EXERCISE BRIEF:
Please transcribe exactly the lines from the one containing "Select 任务 in" through the end of the records below, both included, and nothing else.

EXTRACTED INFORMATION:
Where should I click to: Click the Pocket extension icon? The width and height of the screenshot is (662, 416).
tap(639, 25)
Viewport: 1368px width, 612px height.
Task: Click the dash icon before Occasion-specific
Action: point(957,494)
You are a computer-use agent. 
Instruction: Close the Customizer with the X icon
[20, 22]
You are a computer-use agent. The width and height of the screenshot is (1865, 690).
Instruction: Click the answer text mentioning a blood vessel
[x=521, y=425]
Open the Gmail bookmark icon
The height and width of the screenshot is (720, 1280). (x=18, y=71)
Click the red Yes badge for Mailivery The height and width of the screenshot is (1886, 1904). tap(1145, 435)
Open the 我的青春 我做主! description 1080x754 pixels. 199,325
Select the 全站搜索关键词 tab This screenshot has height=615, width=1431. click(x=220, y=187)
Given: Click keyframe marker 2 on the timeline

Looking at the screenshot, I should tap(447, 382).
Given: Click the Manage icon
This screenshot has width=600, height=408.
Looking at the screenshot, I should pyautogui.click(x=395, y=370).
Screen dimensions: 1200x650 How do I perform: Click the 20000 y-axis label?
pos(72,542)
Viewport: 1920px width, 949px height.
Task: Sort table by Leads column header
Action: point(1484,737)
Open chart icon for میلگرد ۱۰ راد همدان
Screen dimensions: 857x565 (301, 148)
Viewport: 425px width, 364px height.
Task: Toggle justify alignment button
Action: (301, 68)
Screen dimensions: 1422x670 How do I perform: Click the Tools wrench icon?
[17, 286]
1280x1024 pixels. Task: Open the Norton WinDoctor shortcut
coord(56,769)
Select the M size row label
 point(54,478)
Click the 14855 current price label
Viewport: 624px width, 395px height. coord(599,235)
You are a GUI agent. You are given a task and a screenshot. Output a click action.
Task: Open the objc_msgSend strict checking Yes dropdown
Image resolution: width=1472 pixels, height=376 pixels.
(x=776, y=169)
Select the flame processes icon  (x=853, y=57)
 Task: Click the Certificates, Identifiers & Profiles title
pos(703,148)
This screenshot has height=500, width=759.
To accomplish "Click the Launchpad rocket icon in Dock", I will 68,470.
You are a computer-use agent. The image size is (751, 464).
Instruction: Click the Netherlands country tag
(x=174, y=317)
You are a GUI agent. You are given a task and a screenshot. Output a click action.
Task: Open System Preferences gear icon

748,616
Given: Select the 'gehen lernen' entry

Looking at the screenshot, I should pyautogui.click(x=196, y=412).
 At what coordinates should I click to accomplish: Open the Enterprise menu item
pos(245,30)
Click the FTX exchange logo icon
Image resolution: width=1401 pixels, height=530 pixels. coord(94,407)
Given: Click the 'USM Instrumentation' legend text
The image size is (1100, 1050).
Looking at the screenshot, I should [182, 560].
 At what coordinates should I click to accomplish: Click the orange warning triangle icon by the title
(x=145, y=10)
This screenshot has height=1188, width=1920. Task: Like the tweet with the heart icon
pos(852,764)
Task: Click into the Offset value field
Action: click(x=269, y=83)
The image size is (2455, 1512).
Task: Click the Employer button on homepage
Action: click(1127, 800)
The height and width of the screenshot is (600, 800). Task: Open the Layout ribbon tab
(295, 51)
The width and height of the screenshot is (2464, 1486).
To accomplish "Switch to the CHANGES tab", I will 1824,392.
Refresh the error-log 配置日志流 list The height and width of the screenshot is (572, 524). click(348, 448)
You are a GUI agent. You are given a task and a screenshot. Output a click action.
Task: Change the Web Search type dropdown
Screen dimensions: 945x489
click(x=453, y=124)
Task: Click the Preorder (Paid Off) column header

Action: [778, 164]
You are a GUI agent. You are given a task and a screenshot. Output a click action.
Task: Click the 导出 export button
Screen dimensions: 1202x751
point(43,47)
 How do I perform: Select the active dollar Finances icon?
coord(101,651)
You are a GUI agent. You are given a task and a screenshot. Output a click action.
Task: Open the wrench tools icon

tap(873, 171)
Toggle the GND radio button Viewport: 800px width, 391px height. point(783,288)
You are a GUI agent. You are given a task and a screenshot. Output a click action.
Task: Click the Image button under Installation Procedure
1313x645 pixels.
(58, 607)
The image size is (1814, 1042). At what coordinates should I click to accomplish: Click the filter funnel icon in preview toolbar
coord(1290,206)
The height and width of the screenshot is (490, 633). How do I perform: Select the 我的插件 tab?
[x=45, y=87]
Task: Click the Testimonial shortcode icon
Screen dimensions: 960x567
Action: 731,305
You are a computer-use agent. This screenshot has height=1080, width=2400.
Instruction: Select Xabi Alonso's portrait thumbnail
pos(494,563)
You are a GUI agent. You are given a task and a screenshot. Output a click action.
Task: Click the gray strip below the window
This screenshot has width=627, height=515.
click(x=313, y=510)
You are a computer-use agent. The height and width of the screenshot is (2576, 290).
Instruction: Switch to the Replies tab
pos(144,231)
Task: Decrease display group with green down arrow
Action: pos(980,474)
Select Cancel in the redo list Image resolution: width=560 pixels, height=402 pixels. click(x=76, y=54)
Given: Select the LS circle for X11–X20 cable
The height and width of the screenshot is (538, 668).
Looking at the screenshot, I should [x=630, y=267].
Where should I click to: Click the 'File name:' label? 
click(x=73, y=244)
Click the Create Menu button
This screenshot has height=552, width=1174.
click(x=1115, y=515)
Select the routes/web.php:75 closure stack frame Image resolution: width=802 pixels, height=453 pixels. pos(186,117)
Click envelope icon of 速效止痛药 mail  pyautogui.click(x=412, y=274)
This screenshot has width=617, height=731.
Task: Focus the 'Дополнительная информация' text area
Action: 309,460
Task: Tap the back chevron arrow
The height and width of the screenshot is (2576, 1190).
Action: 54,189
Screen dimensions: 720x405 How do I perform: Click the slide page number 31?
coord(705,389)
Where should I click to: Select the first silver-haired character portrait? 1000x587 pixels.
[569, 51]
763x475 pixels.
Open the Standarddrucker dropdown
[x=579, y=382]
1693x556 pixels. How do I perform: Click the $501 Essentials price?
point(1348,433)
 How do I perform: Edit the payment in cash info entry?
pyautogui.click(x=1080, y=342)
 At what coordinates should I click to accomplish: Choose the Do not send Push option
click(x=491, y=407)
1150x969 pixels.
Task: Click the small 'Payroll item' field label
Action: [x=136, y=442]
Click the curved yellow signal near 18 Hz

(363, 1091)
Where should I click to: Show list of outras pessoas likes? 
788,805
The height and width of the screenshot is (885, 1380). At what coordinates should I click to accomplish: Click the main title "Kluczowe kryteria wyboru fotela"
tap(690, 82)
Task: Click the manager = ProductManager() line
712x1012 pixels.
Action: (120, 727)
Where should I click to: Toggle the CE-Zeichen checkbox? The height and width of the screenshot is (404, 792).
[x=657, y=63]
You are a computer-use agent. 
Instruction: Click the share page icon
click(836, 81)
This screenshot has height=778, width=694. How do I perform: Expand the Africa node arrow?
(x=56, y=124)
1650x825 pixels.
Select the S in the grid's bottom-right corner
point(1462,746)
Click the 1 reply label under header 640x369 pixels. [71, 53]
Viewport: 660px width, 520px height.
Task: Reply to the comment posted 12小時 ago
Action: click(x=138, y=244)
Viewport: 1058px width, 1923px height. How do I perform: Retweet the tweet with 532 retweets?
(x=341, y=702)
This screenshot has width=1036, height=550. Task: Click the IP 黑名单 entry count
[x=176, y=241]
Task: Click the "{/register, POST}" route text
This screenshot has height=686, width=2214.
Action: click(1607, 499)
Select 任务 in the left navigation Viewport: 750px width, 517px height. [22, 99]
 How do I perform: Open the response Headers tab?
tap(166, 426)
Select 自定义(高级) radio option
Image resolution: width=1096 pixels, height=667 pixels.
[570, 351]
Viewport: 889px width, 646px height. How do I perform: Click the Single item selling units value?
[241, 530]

THE COMPLETED TASK:
Select 任务 in the left navigation Viewport: 750px width, 517px height. [22, 99]
 How do I perform: Open the response Headers tab?
tap(166, 426)
Select 自定义(高级) radio option
Image resolution: width=1096 pixels, height=667 pixels.
[570, 351]
Viewport: 889px width, 646px height. How do I perform: Click the Single item selling units value?
[241, 530]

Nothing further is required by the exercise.